Out now:
“A Queer Constitutional History of Loss: Mayes v. Texas (1974) and the Struggle for the Right to Be Trans in Public in the 1970s,” Journal of American Constitutional History (2025), https://repository.law.wisc.edu/s/uwlaw/media/329662.
Scott De Orio, Ph.D., is a political and legal historian whose research focuses on the history of the regulation and criminalization of LGBTQ+ people in the twentieth-century, both in the United States and transnationally. His first book project, Policing Gay Sex: Male Homosexuality and the Expansion of the Carceral State in Modern America (in production) shows how the policing of gay sex has been implicated in the expansion of the American carceral state and the rise of mass incarceration. He is also at work on a second book project titled The Children’s Crusade: Policing Pedophilia in the Modern Transatlantic World.

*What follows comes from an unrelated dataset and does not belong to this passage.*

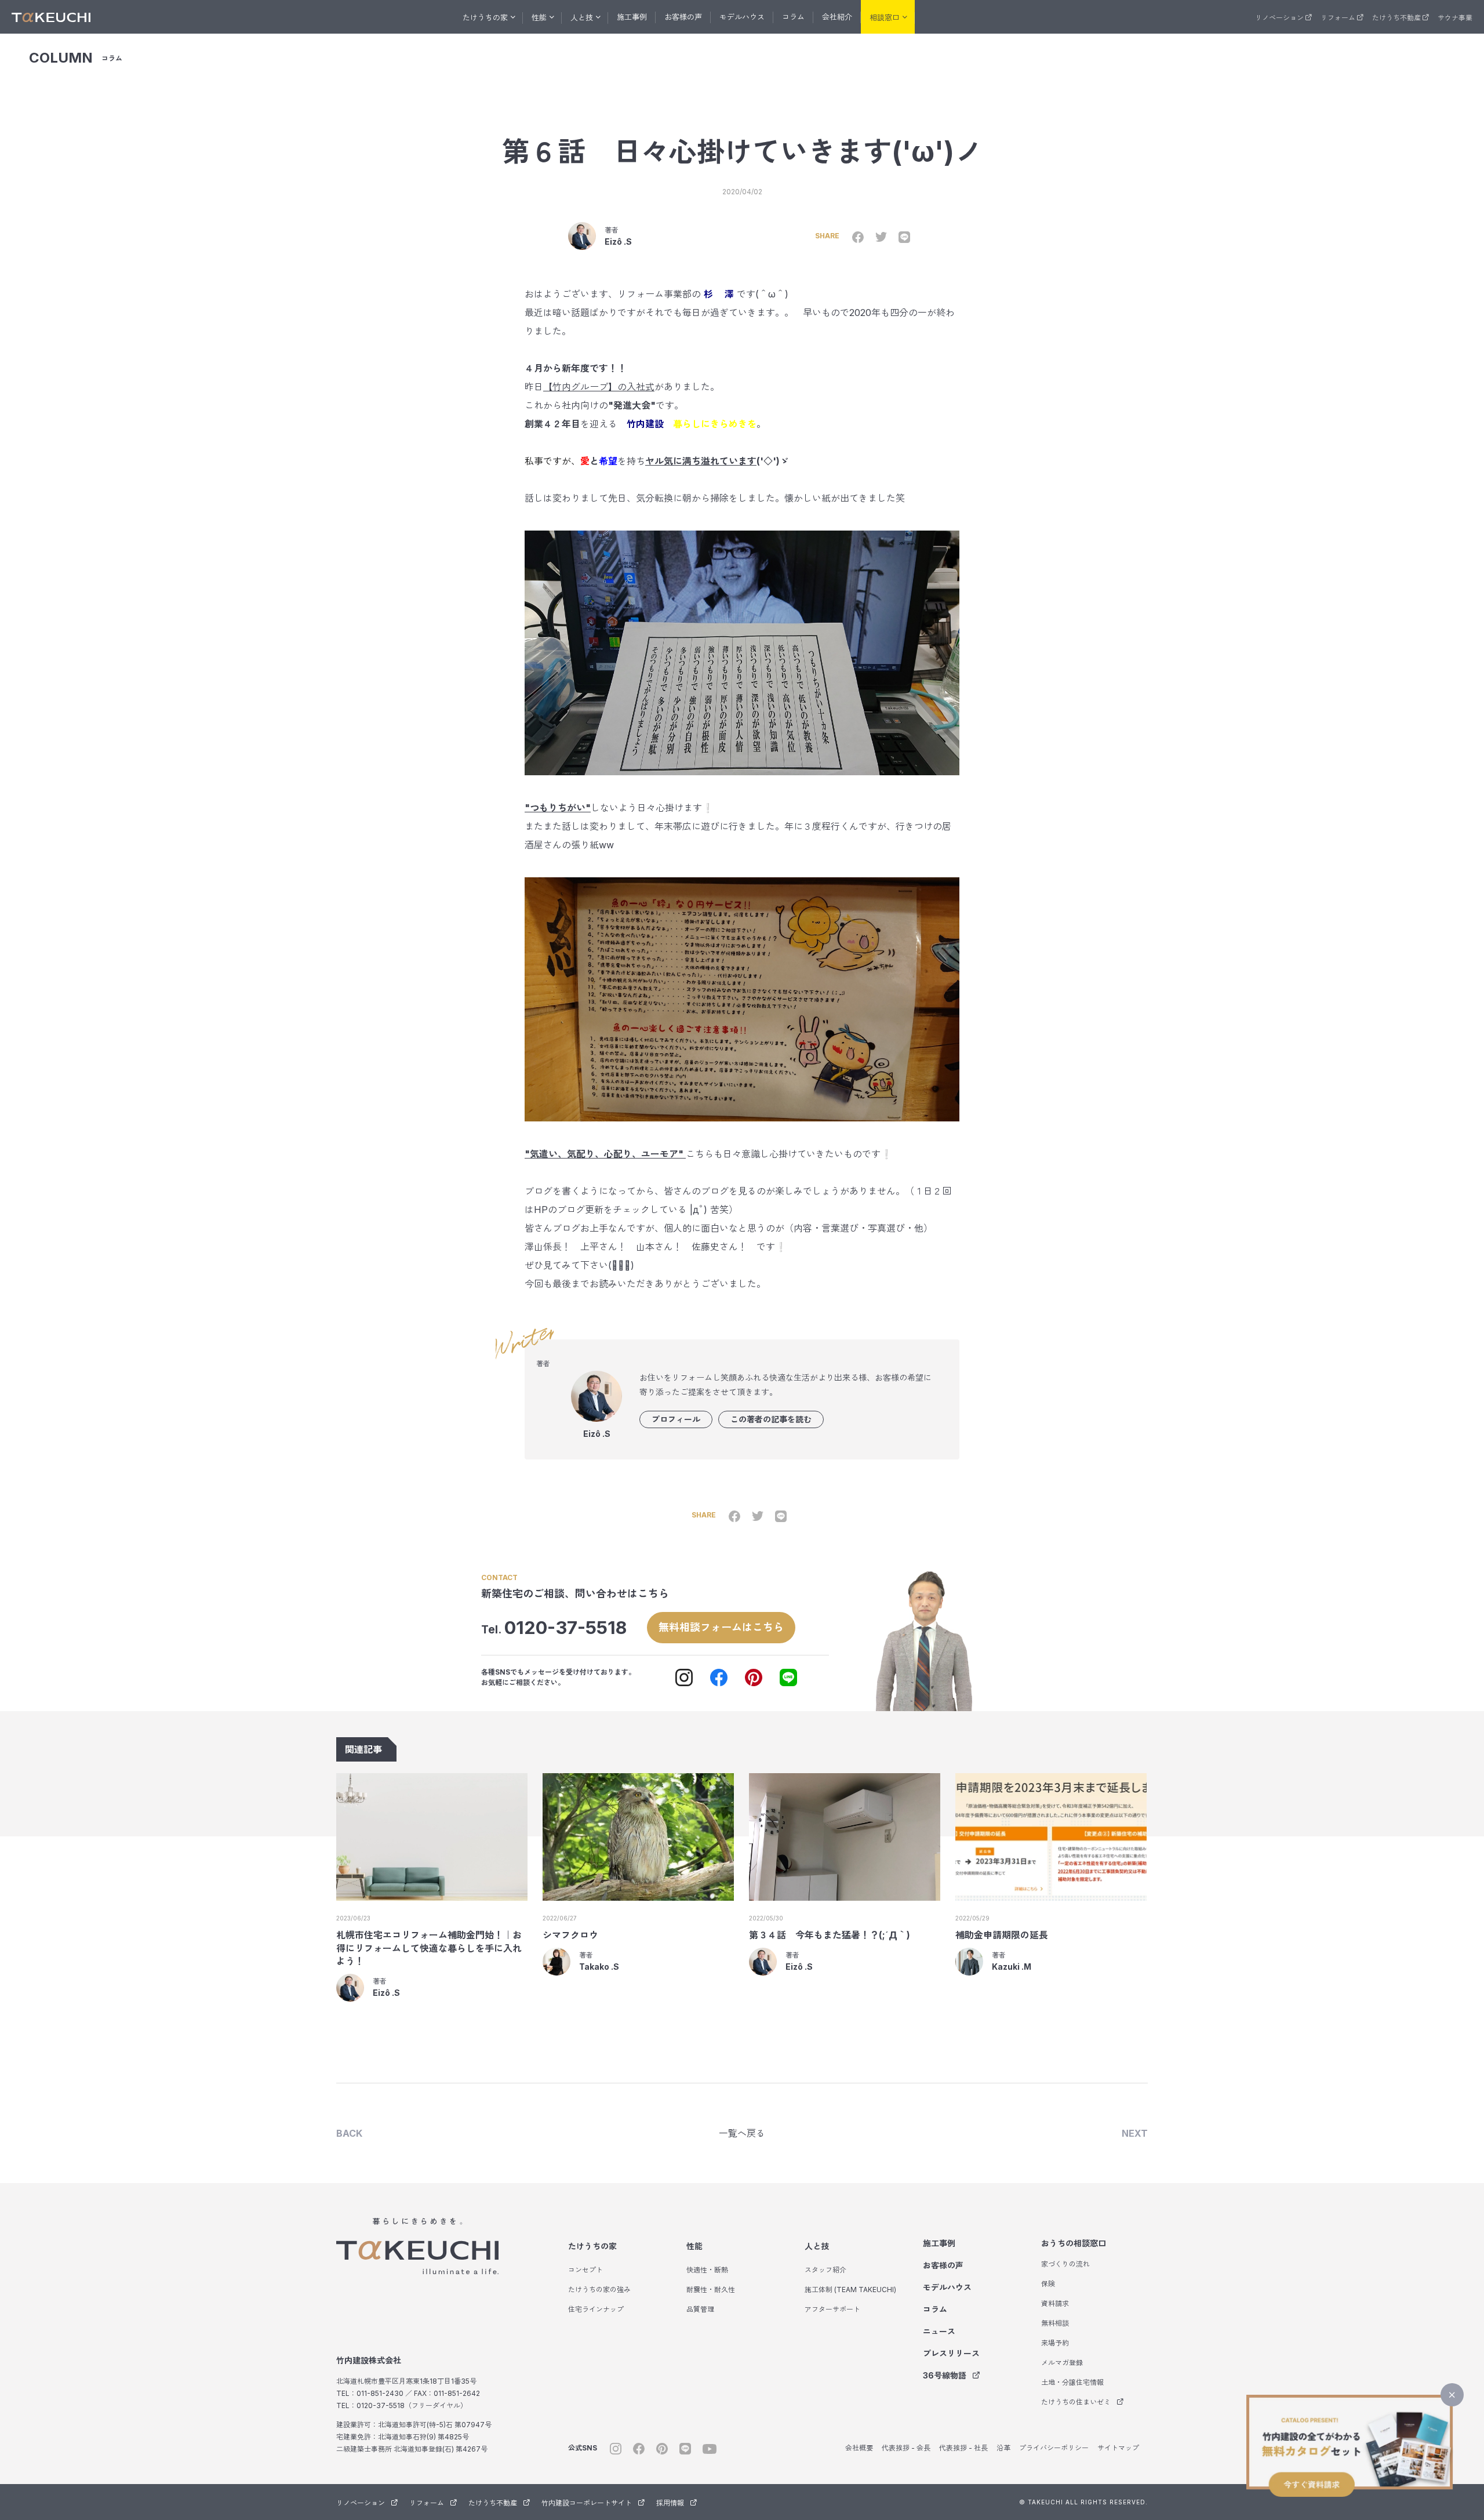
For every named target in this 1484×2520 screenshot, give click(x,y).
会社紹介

From 2018–20, De Orio was a Mellon Postdoctoral Fellow at the Sexualities Project at Northwestern University, and was awarded the 2019 John D’Emilio LGBTQ History Dissertation Award from the Organization of American Historians. His writing has appeared or will appear in the Journal of the History of Sexuality, Law & Social Inquiry, the Journal of American Constitutional History, and the edited collection The War on Sex (Duke, 2017).